View Full Version : Thousand finger hardiness vs others
ngiann
04-25-2006, 05:00 AM
Hello. A friend of mine has in the ground almost 18 different types of bananas, since 2 years now. He lives in North Greece - Macedonia. This year was pretty cold with 1-2 days of -10Celsius, and every bananaplant disappeared to the ground!
Now he says that from all 18 ones only the Thousand Finger sprouted back again from the ground.
My question is: knowing that Thousand Finger already revived what else we expect to follow?
I.e. Goldfinger? Cardaba? Sweetheart? Rajapuri? etc...
They all are in the same place under the same conditions.
The weather is still a little cool over there but is starting to get warmer.
He is very worried about that, especialy with the all nosense stipulations from EU, and expenses needed to obtain bananas from USA.
I live in southern Greece and is already warm now.
P.S. If anyone can send me a California gold or any other in an inocent little box please pm me - I'll pay for the plant + shipping
PaulOdin
04-25-2006, 04:25 PM
To me, this is good news. I didn't expect 1000 Fingers to be that tough. The Orinocos and Rajapuri are the most commonly mentioned cold resistant edible bananas, and all my Orinocos came back from a couple frosts this Spring. If I lived where you do I'd worry more about water.
Tropicallvr
05-10-2006, 11:55 PM
This winter I had Musa Monkey fingers come through without a hitch. It also has a really long bunch, and if I'm not mistaken it has been used in breeding programs. I wonder if they are related.
At any rate that's good news, and I look forward to buying one of those too.
How about crossing breeding one of those with a double mahoi!
ngiann
05-11-2006, 03:40 AM
Even now that weather here is getting warmer, my friend says that still only 1000 fingers shows signs of life.
The conditions at my friends site this winter were very cold: -12Celsius (11 F) for 4-5 days and too much rain.
I hope other bananas will follow, because seems the only way to get myself some different banana types in the future, that is impossible now..
JoeReal
05-11-2006, 12:28 PM
My monkey fingers, thousand fingers, Golden Rhinohorn, ice cream died out on me two winters ago. I left them in pots, outside, the trunks died back to the potting media level and never came back to life. The same conditions, Misi Luki, Manzano, California gold, Dwarf Orinoco, Dwarf Brazilian, Raja Puri and Dwarf Namwah did not die to the soil level and all their trunks remained green throughout the winter.
Perhaps, there were some diseases that could have affected my monkey fingers, thousand fingers and Golden Rhinohorn. Of course it was a non-scientific trial.

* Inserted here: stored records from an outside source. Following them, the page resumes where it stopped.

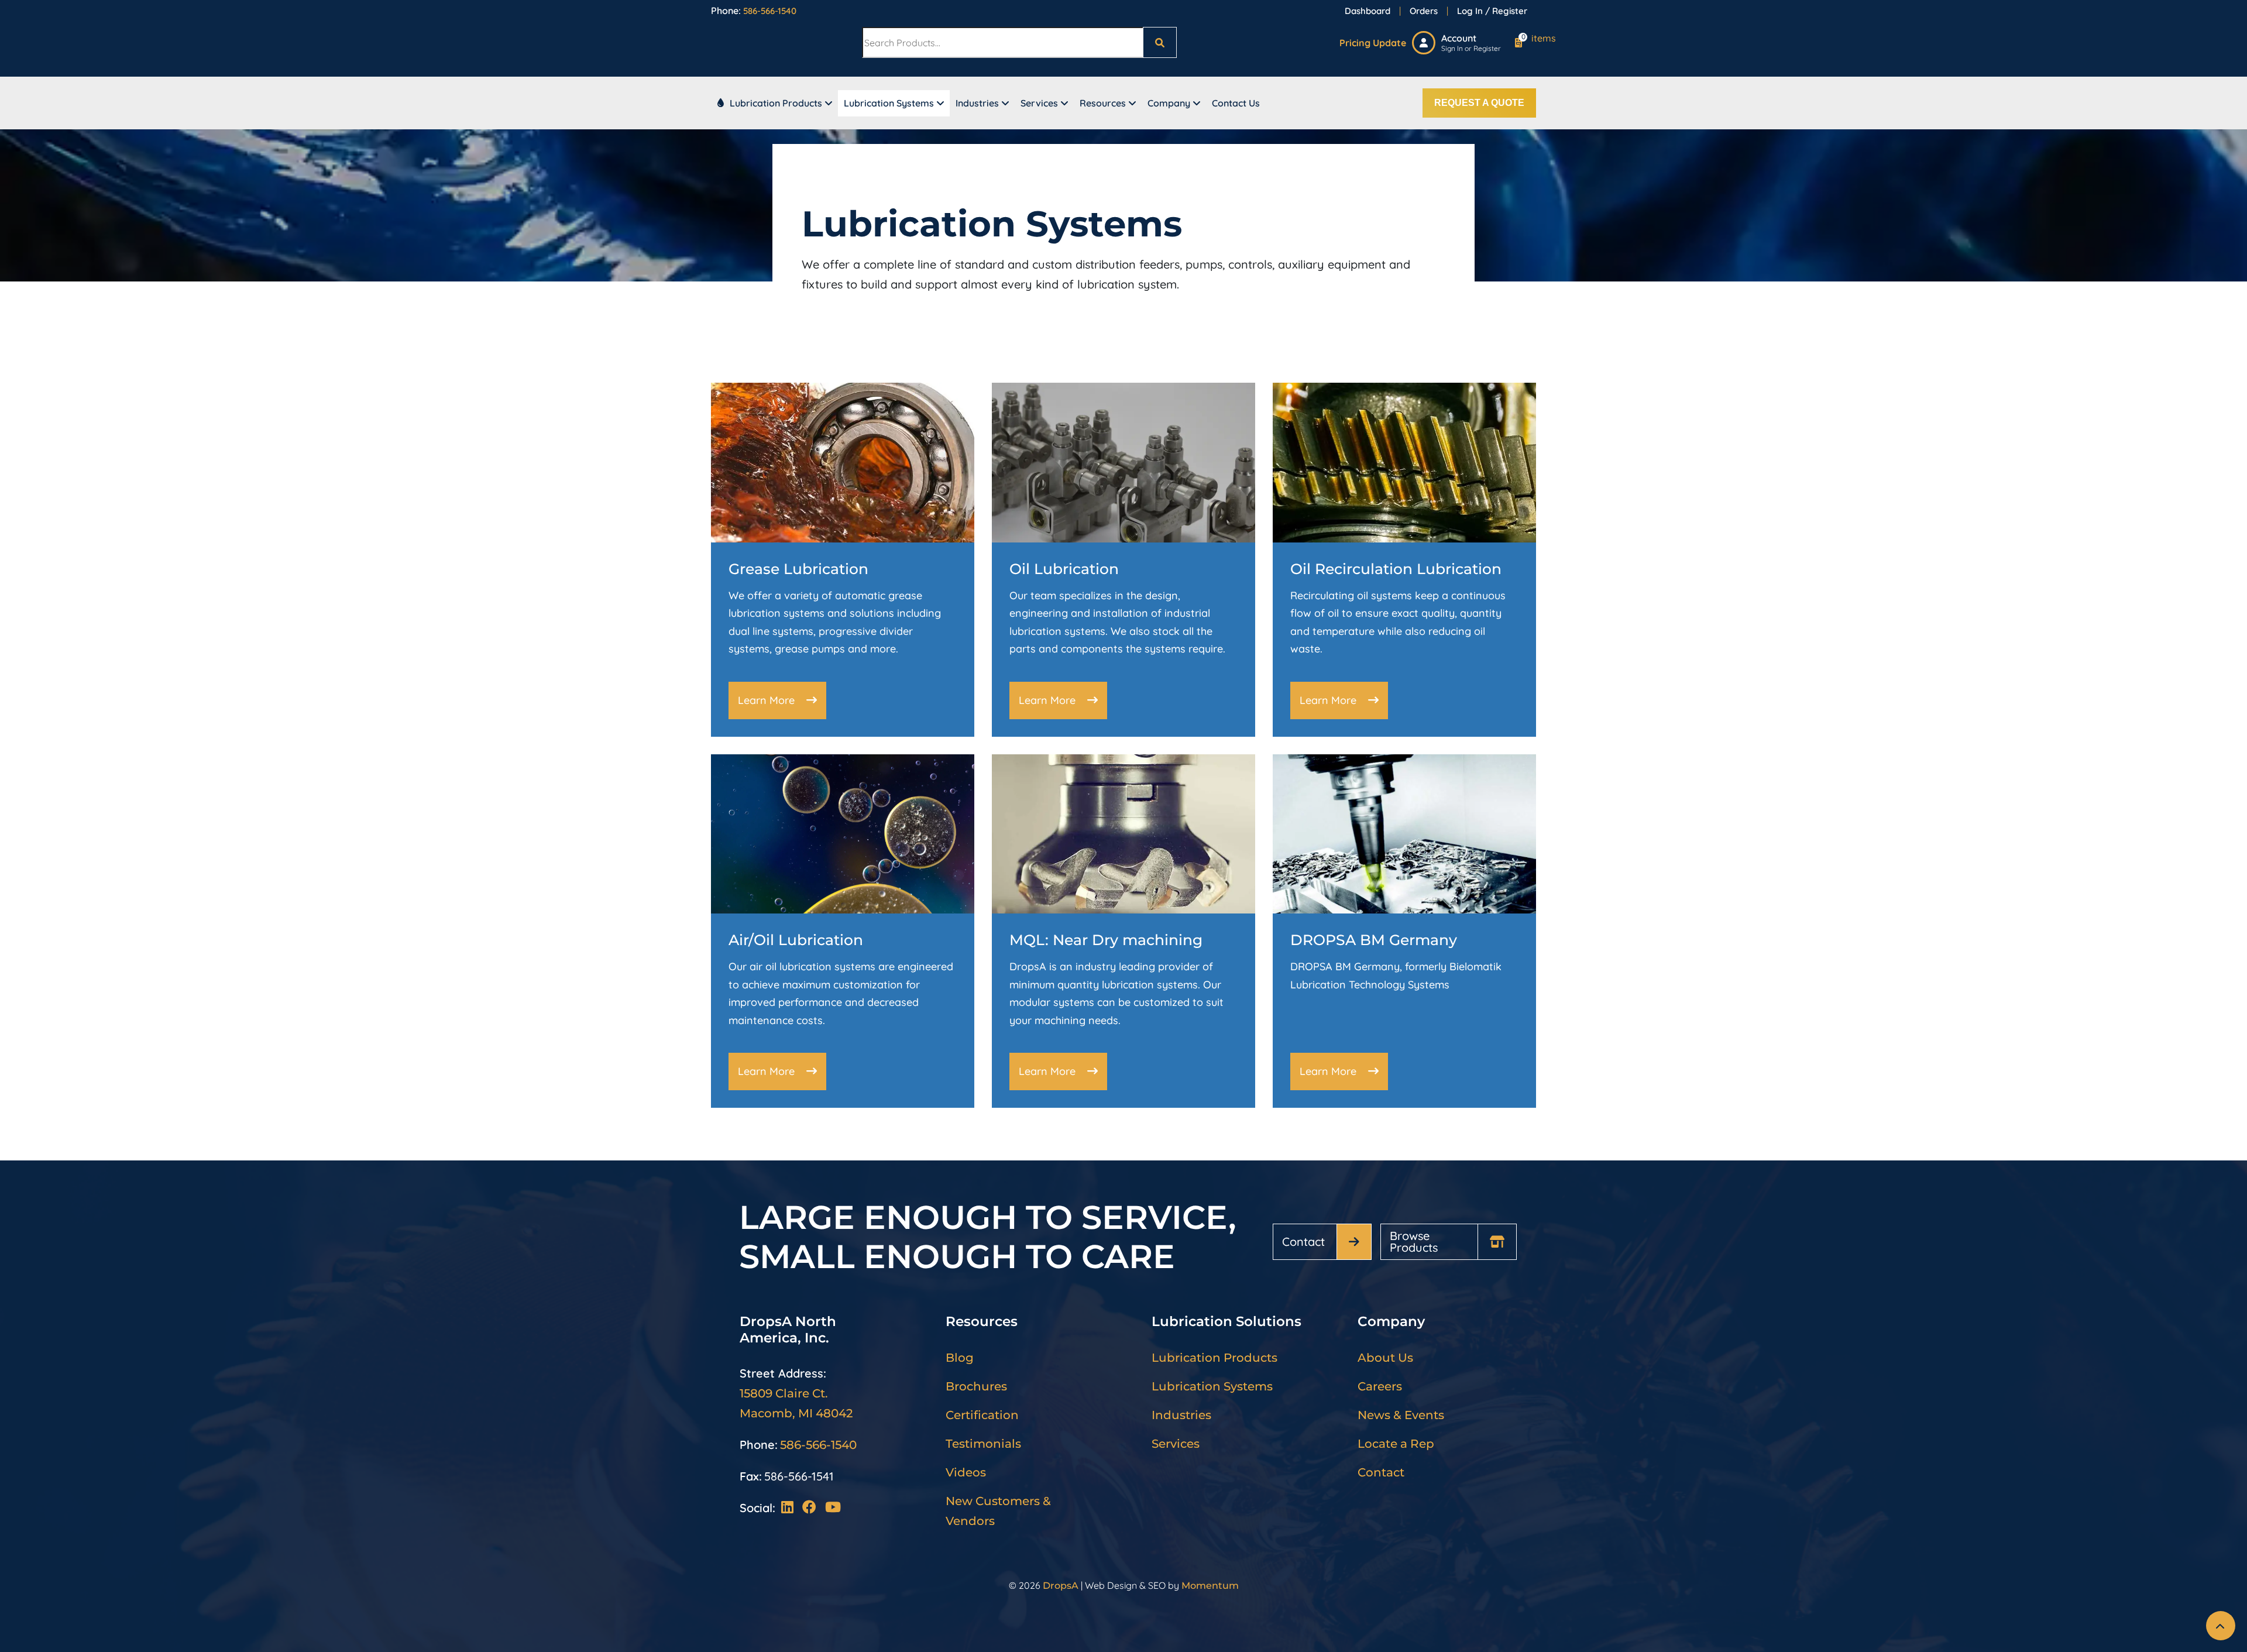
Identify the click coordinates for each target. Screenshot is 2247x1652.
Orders (1424, 10)
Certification (982, 1415)
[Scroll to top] (2220, 1625)
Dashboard (1367, 10)
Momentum (1210, 1585)
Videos (966, 1472)
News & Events (1401, 1415)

I might try them again.
tropicalkid
05-31-2006, 02:44 PM
Can anyone post photos of your thousand finger? The reason being that I've read that the fruit bunch can continue to grow until it almost touches the ground, and was wondering if anyone has already experienced that.
Carlos(tropicalkid):D
pitangadiego
05-31-2006, 10:01 PM
see pix at http://webebananas.com/bvar-T-Z.html
I usually get about 24-30" of bananas, all tightly packed.
tropicalkid
06-01-2006, 07:58 AM
Saw them... Great pictures, indeed it's a rare sighting.
Carlos
lkstapleton
08-05-2012, 09:07 AM
Joe, I sat your post about how Monkey Fingers and Thousand Fingers died from cold exposure. I'm confused, though, because I had thought they were in your top four on the Cold Hardy list. Did I misinterpret your earlier list, or did you perhaps post the list before complete results were in after that cold Davis winter?